A Surf REC tem crescido lenta mas sustentadamente. O modelo pay-per-minute tem atraído um número crescente de surfistas que finalmente vêem resolvido um problema comum no surf: a automação total, sem pressão de ser filmado manualmente. “O pay-per-minute é um modelo particularmente feliz no caso das filmagens, pois permite ao surfista uma flexibilidade na escolha dos momentos em que é filmado. Está previsto mais tarde lançar um modelo de subscrição”, adianta Afonso.

Embora o foco atual seja a entrega imediata do vídeo, o roadmap inclui uma funcionalidade que pode mudar a forma como os surfistas evoluem: o online coaching. Na fase de expansão, a Surf REC irá incluir feedback personalizado de treinadores certificados ao redor do mundo, com base nas filmagens captadas e disponibilizadas pela plataforma, permitindo que qualquer surfista receba orientação personalizada mesmo quando surfa sozinho ou longe das escolas tradicionais.

O coaching automático, integrado via IA, também está em cima da mesa, embora não seja o foco principal. “Já há alguns modelos [de IA] treinados que, embora ainda um pouco imaturos, já entregam alguma coisa”, diz Afonso Maya. “Mas, nesta área, não vejo a IA como a tendência incontornável e dominadora. Há certas coisas que os humanos fazem melhor do que as máquinas, por muito inteligentes que sejam. Vejo o coaching automático como uma opção mais barata mas não ambicionamos evoluir para um modelo único. Nós conhecemos o valor da interação, da intuição e da sensibilidade humana. Isso é o que que somos e o que queremos entregar”, garante.

Porque é que isto importa para a comunidade feminina

Num desporto onde as mulheres ainda são minoria nos line-ups mais concorridos, ter acesso fácil a imagens de qualidade permite acelerar a curva de aprendizagem e ganhar confiança mais rapidamente. Ver-se de fora, perceber onde está a atrasar o bottom turn ou a abrir demais os braços, já não depende de ter um treinador ou um amigo paciente na praia. A tecnologia coloca o poder de análise nas mãos de quem surfa.

A Surf REC ainda está a crescer, mas os sinais são claros: quando a barreira tecnológica desaparece, mais surfistas – especialmente as que sempre surfaram sozinhas ou em grupos pequenos – ganham acesso a uma ferramenta que até há pouco era privilégio de quem tinha uma rede de apoio. E, no surf, ver-se melhorar é metade do caminho para não querer parar nunca mais.
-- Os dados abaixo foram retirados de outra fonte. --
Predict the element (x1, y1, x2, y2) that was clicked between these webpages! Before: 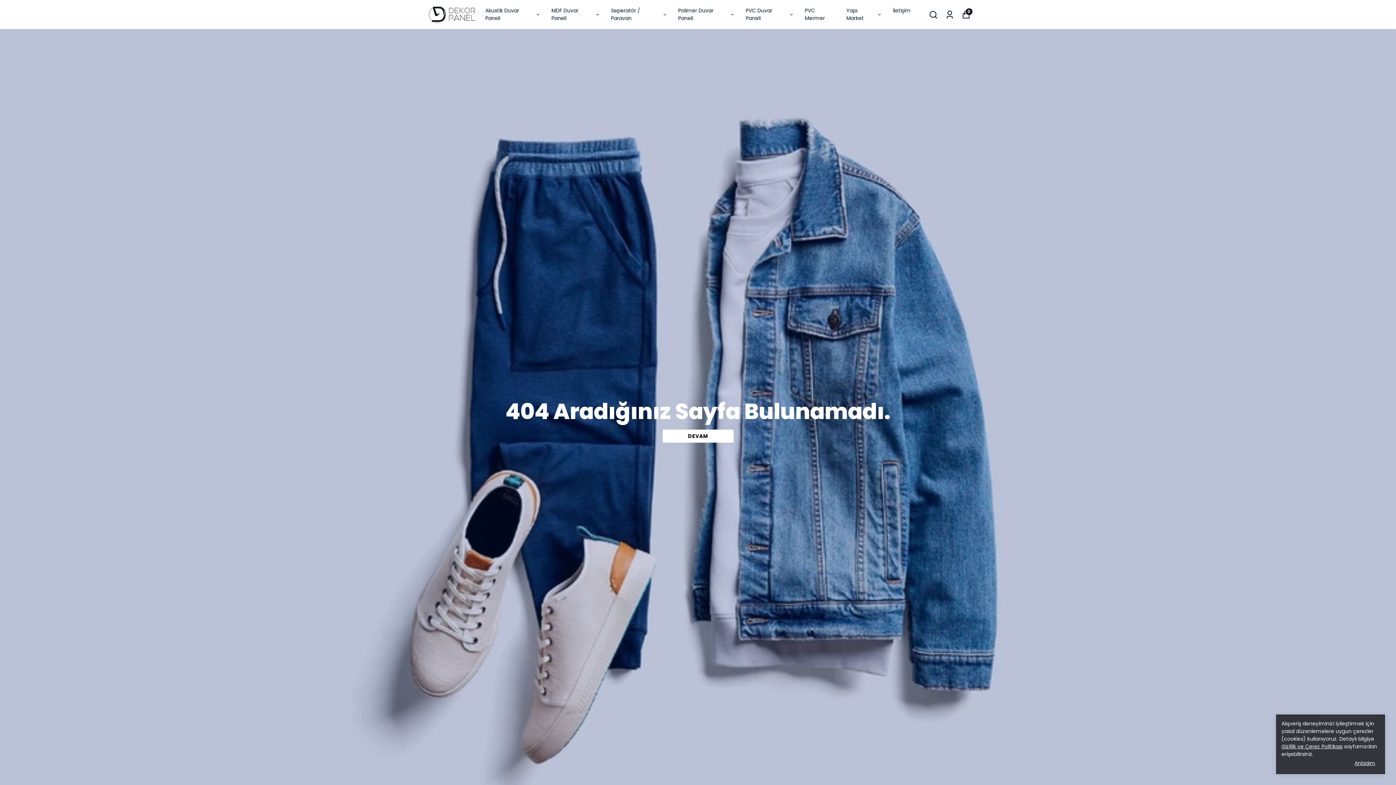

A primeira academia global de surf

“Daqui a 5 anos queremos estar consolidados na Europa, no Brasil, EUA e Austrália, a expandir para mercados complementares”, prevê Afonso Maya. “Sendo que a nossa missão é o coaching, nessa altura seremos certamente a primeira academia de surf global”, ambiciona.
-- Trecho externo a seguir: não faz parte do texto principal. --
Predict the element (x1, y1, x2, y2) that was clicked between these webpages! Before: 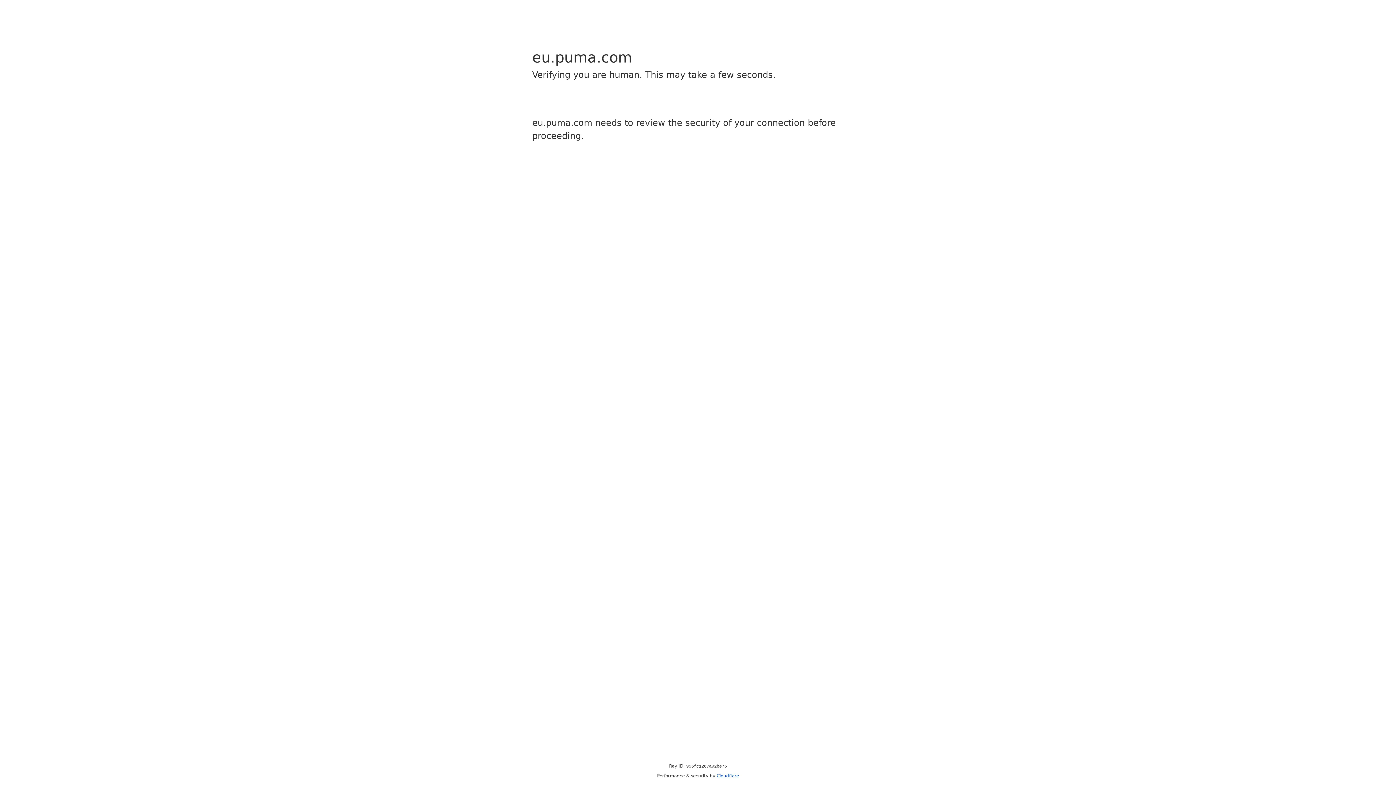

Para já, o momento é de captação de investimento que permita escalar a plataforma – crescer a rede de unidades de filmagem de local para nacional –, sustentar novos desenvolvimentos (IA & Computer Vision) e implementar o online coaching. “Precisamos muito de crescer a equipa. Precisamos de internalizar recursos chave e externalizar a produção do hardware. Precisamos de muita (e boa) comunicação”, enumera Afonso.

Enquanto as ondas não param, a Surf REC prepara-se para transformar cada sessão solitária numa aula com treinador – e, em breve, qualquer praia do mundo pode ser a sala de aula de quem já não precisa de alguém em terra a filmar.